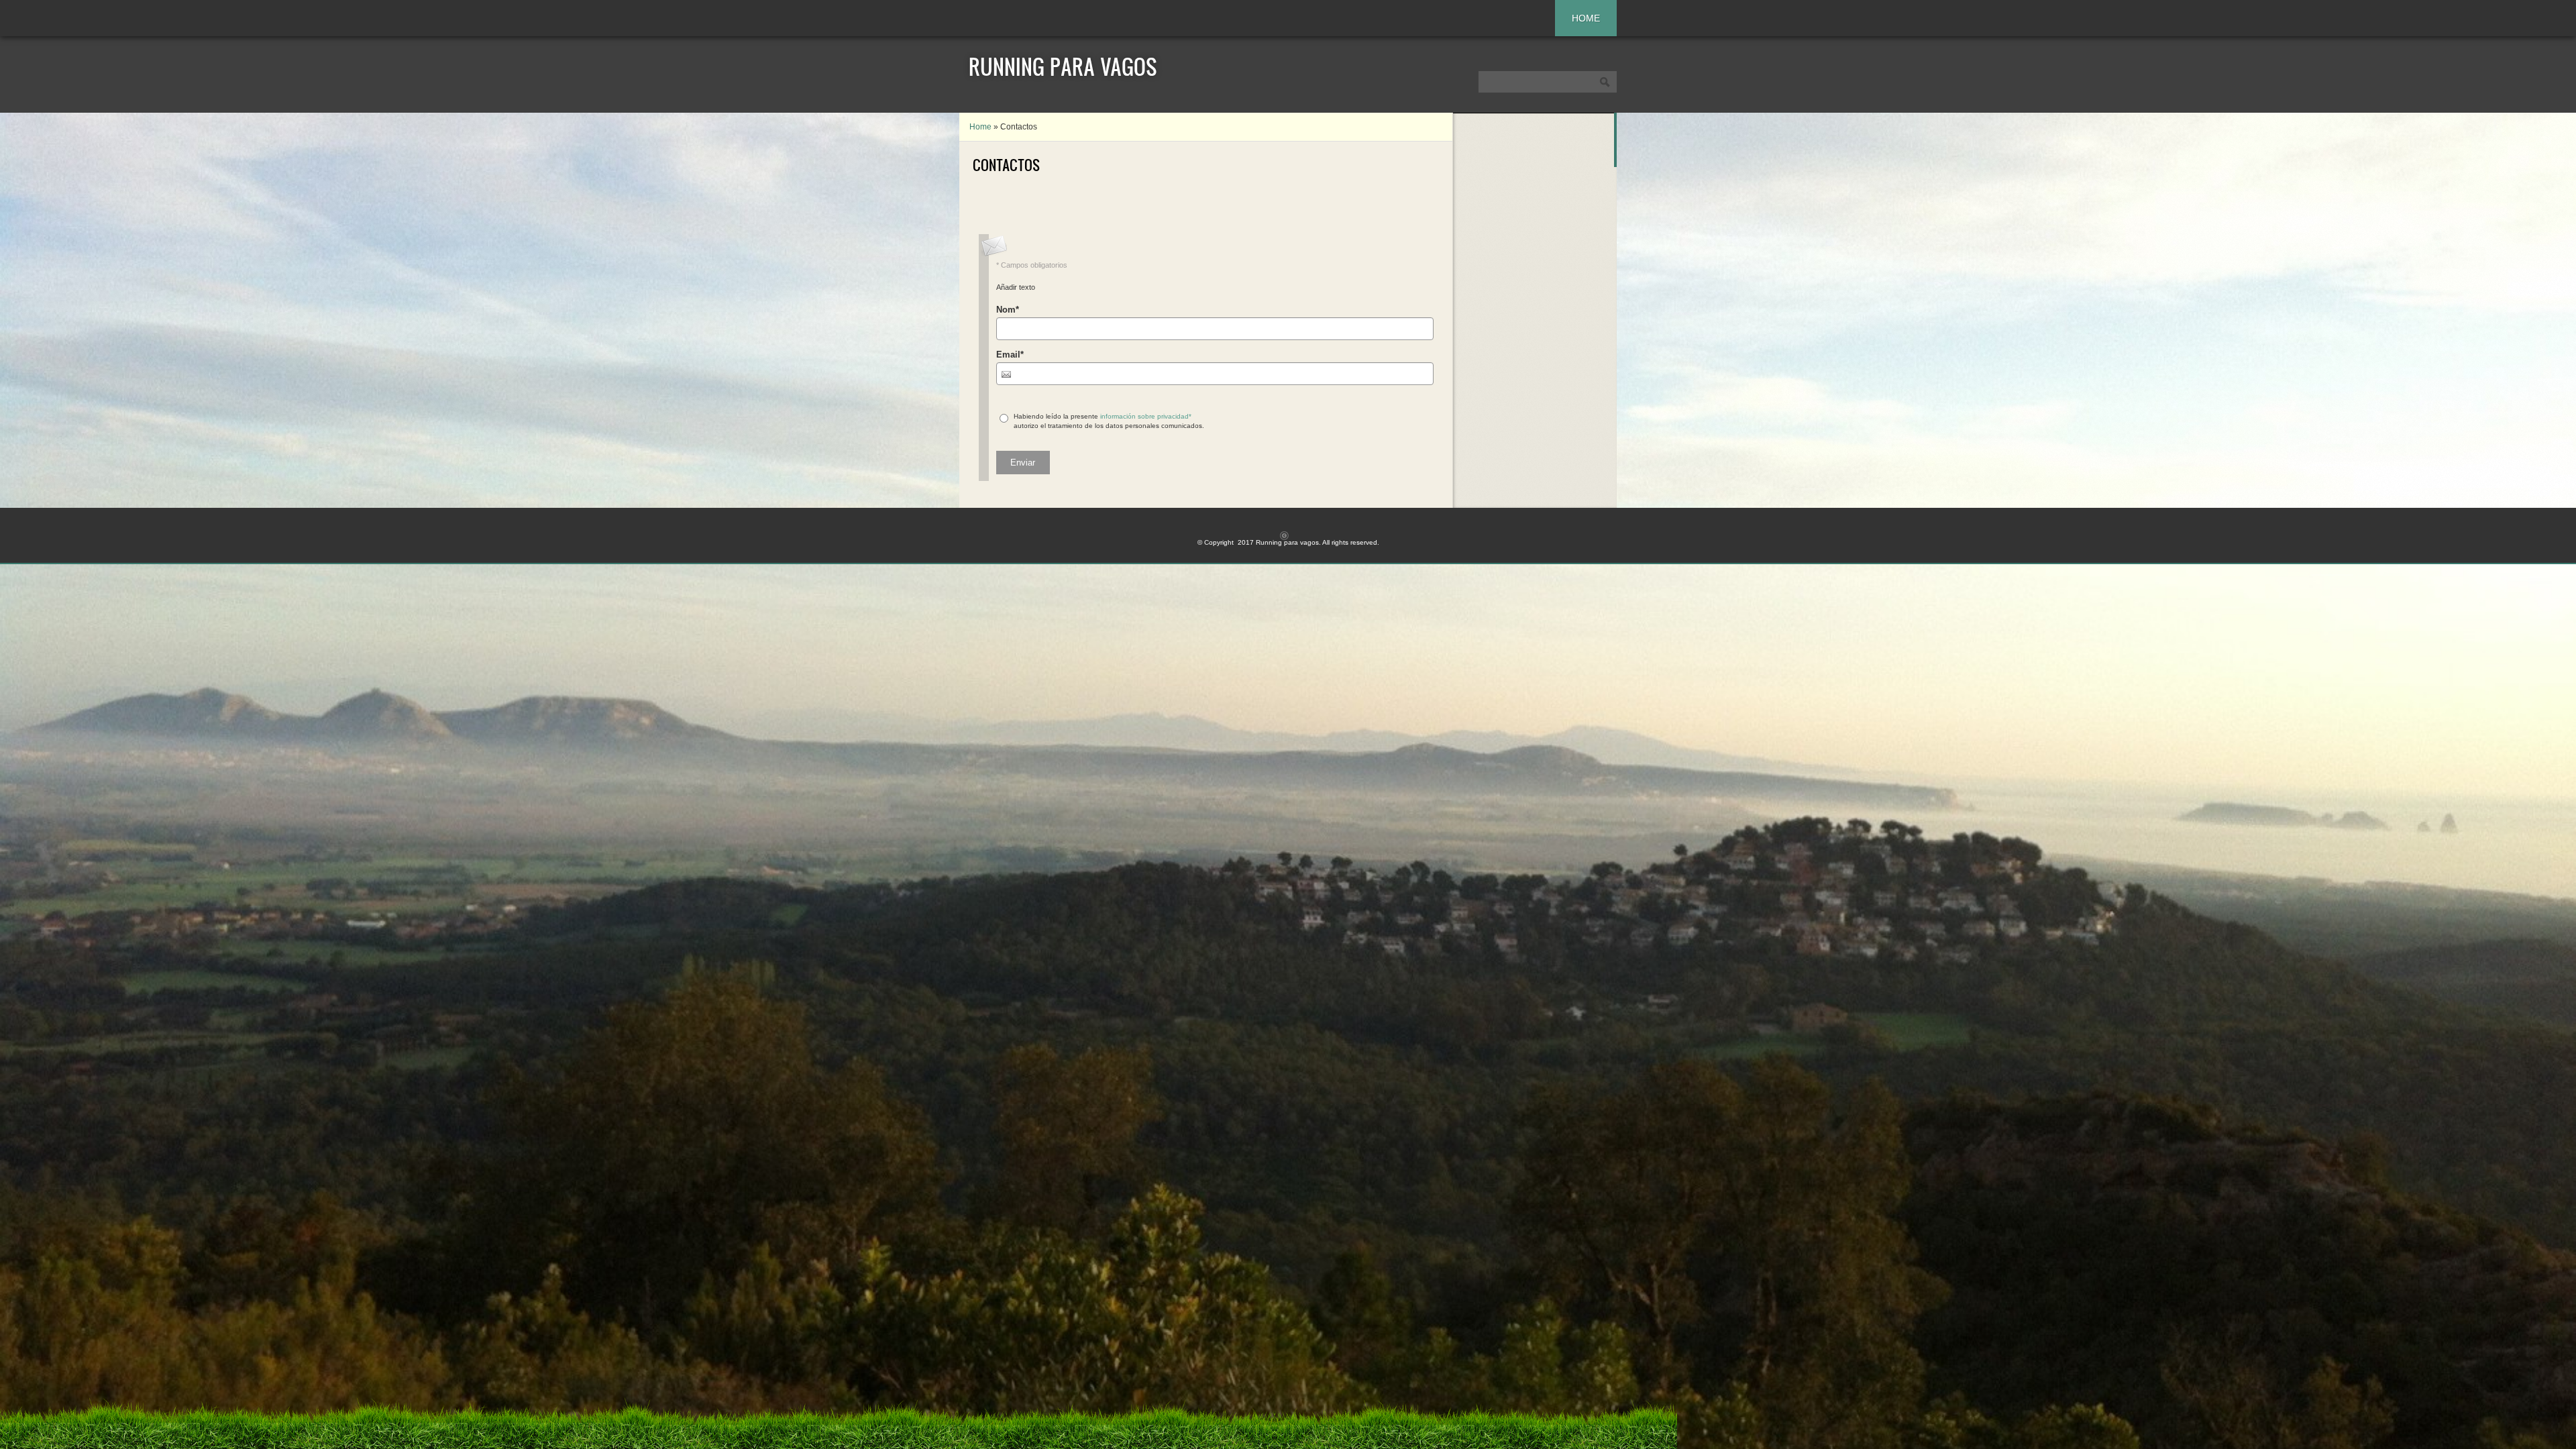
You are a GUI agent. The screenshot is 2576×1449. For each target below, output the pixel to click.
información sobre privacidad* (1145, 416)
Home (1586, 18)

* * *

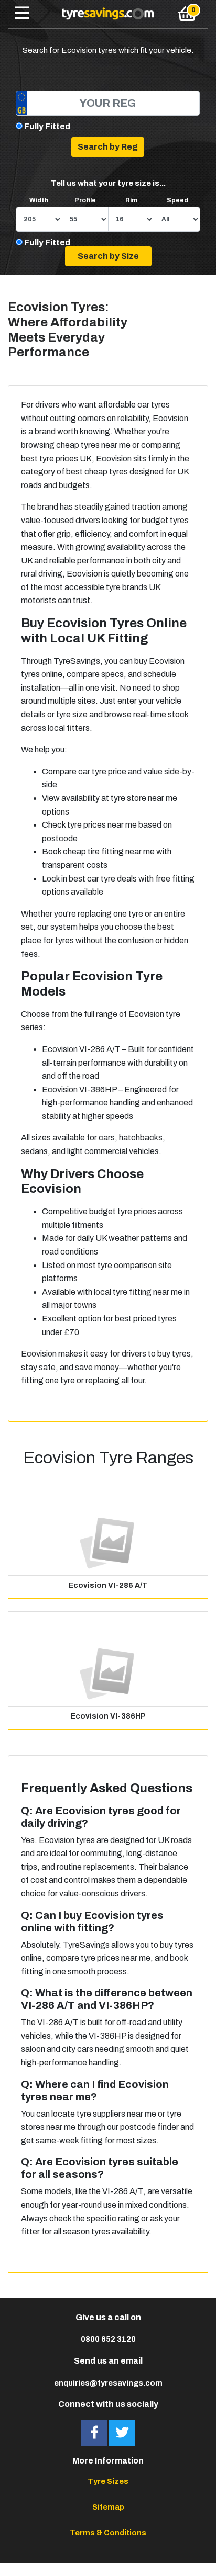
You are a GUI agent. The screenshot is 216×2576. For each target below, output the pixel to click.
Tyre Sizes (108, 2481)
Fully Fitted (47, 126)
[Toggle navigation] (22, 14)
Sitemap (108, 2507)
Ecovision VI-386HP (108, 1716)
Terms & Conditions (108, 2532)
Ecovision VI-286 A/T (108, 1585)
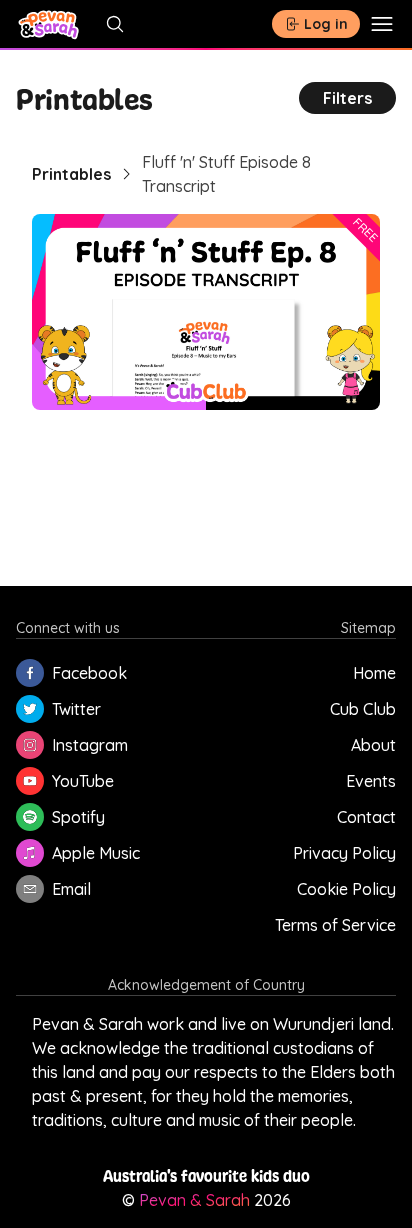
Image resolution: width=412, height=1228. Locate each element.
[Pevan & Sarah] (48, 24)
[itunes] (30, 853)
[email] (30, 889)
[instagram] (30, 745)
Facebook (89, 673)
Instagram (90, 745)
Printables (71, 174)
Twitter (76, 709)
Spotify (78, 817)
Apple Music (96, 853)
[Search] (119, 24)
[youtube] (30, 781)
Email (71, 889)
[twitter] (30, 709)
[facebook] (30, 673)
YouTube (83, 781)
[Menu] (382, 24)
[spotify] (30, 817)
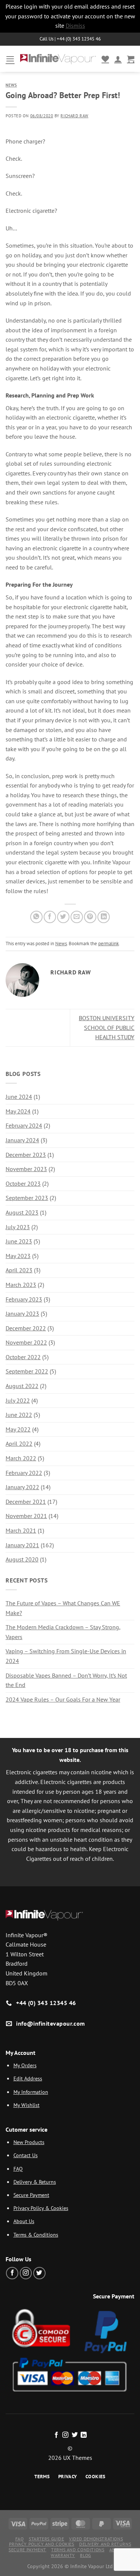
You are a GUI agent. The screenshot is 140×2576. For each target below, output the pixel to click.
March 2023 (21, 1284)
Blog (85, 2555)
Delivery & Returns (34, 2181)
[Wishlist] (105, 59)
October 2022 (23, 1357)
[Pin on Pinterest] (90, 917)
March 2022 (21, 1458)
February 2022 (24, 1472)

# DIRECTIONS
Going by the data above, the answer is exactly the lines from the one holding "[twitter] (30, 709)" to the one holding "February 2022 (24, 1472)", both kept, with the pictures left out.

# WORKED SOLUTION
[twitter] (30, 709)
[facebook] (30, 673)
YouTube (83, 781)
[Menu] (382, 24)
[spotify] (30, 817)
You are a GUI agent. The screenshot is 140×2576. For each target below, output the pixel to click.
March 2023 (21, 1284)
Blog (85, 2555)
Delivery & Returns (34, 2181)
[Wishlist] (105, 59)
October 2022 (23, 1357)
[Pin on Pinterest] (90, 917)
March 2022 (21, 1458)
February 2022 (24, 1472)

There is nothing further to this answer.